___ Records for this task
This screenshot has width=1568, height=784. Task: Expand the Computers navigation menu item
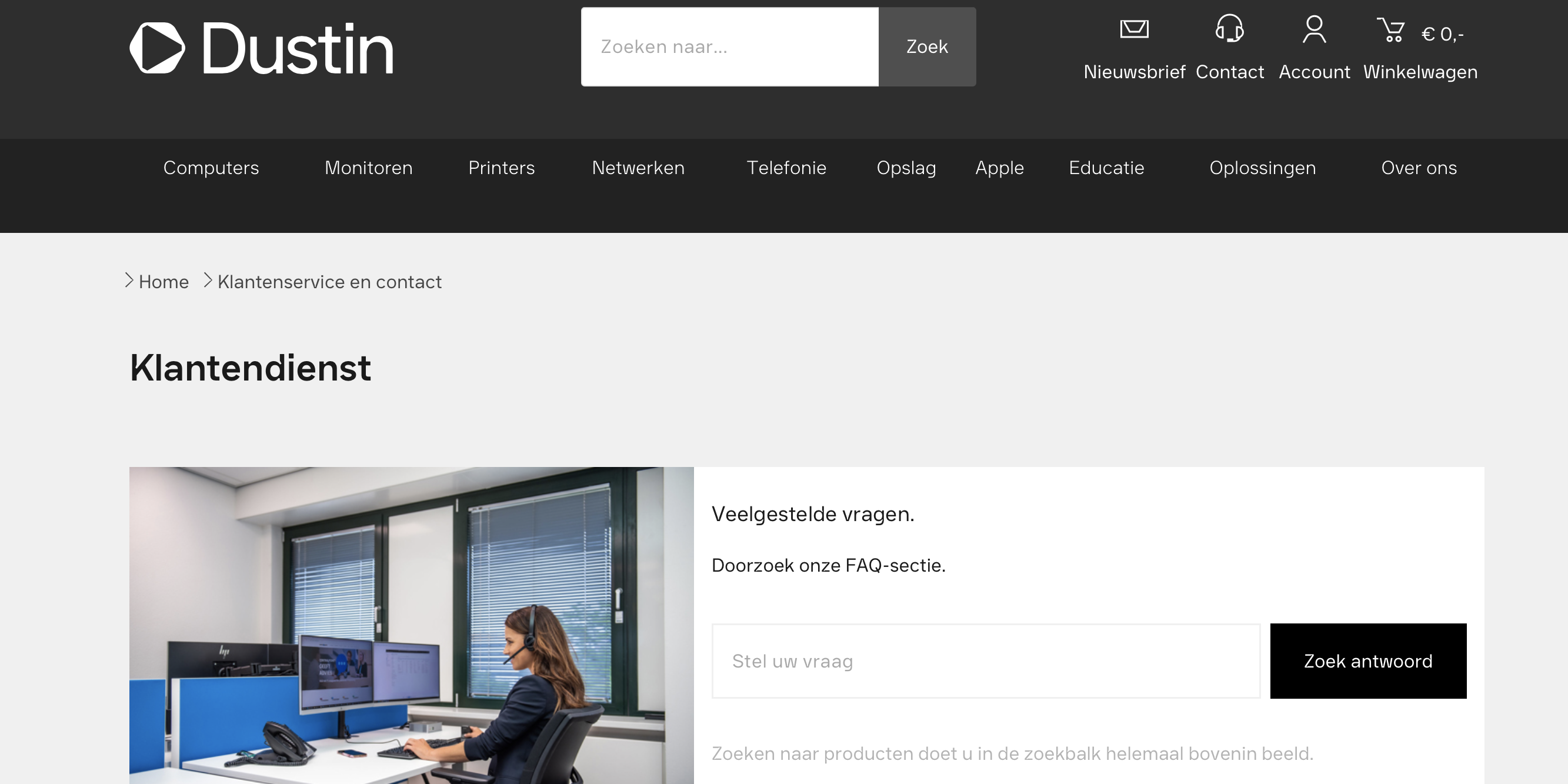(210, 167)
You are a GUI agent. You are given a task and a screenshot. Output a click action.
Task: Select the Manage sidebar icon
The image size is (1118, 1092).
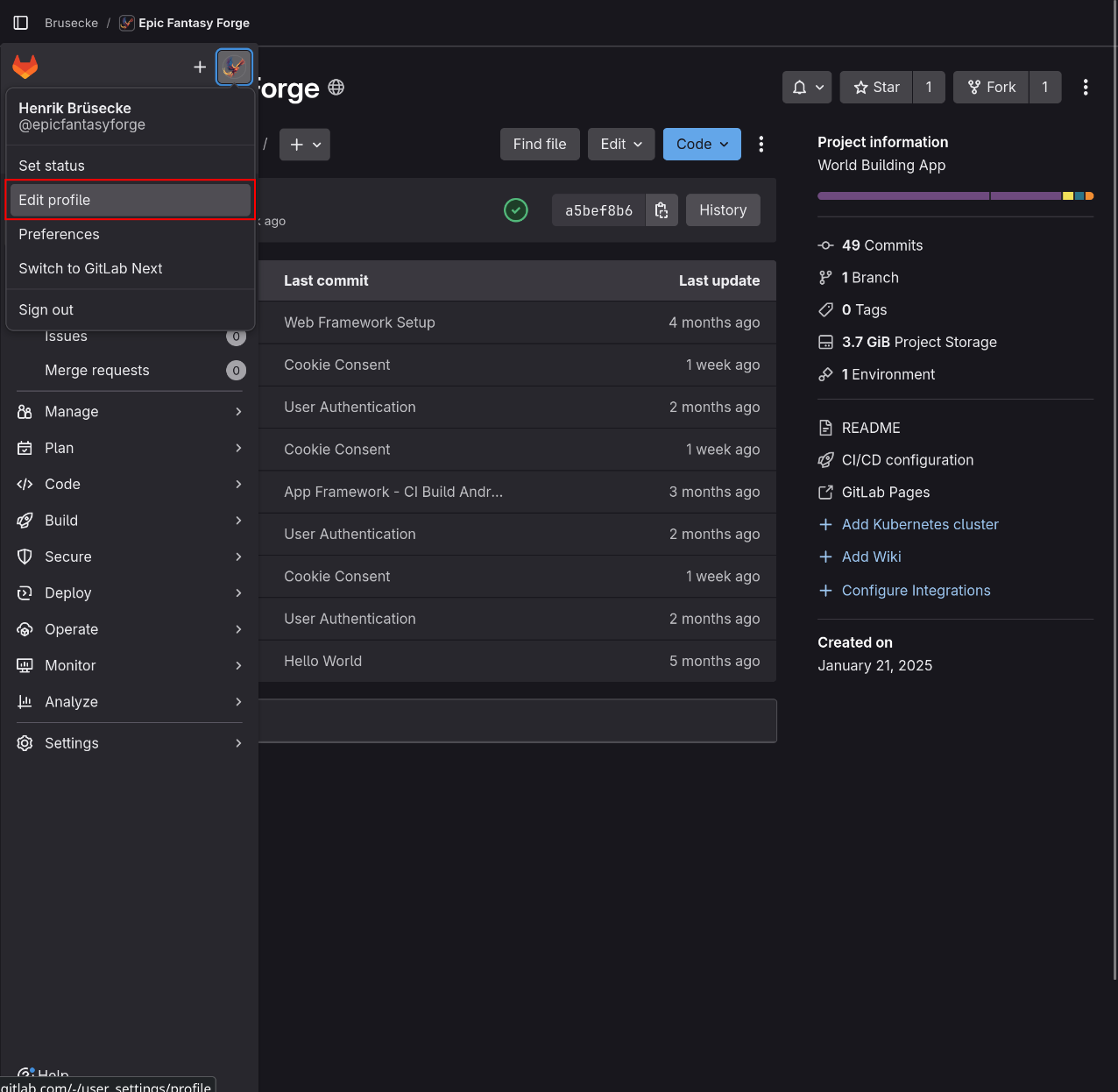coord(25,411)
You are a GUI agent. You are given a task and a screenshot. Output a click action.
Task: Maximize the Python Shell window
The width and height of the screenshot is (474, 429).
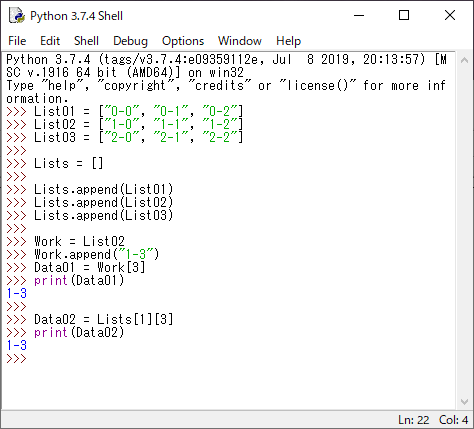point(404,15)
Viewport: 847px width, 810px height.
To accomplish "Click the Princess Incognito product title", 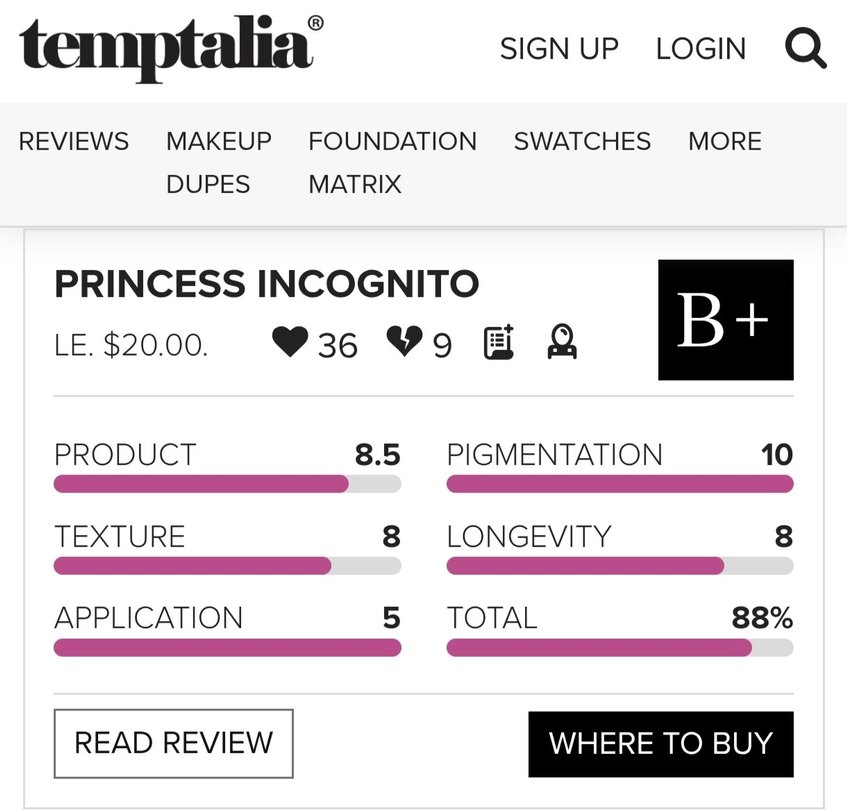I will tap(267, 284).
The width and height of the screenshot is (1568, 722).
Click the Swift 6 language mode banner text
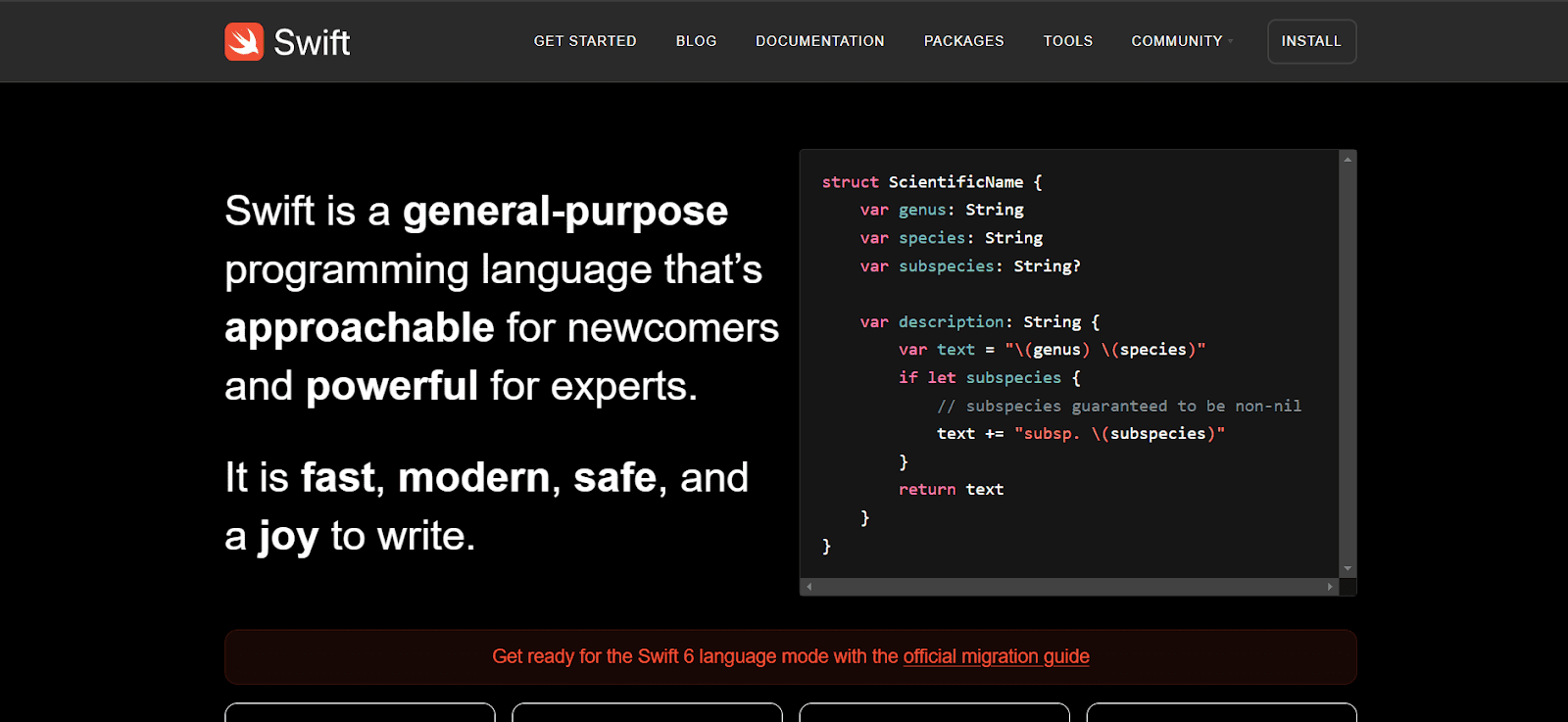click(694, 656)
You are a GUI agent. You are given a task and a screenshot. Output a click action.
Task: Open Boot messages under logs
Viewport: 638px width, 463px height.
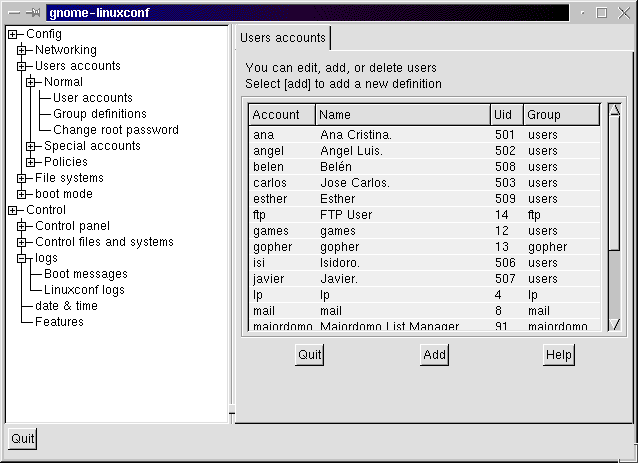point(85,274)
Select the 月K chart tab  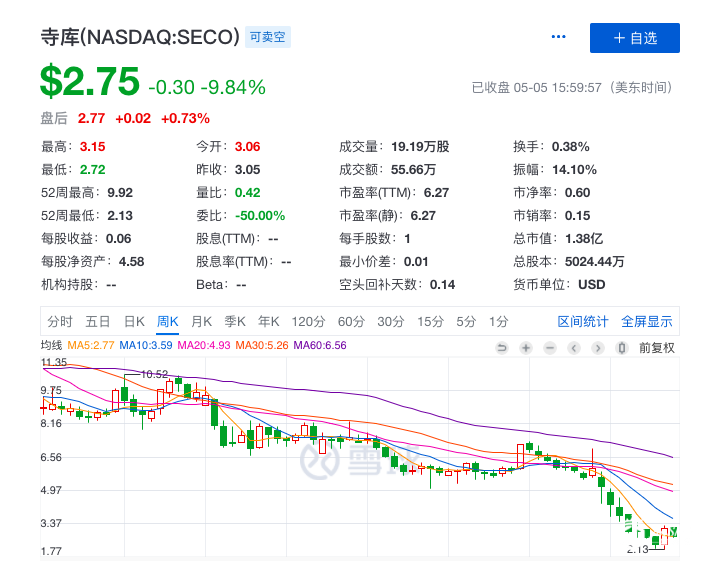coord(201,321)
______
Assignment. Output only the lines above from the line that holds "Task: Select the Manage sidebar icon" through the line that holds "Viewport: 847px width, 810px height.", both ends included, and exclude pictures.

Your solution.
Task: Select the Manage sidebar icon
The image size is (1118, 1092).
coord(25,411)
You are a GUI agent. You are given a task and a screenshot. Output a click action.
Task: Maximize the Python Shell window
The width and height of the screenshot is (474, 429).
point(404,15)
Viewport: 847px width, 810px height.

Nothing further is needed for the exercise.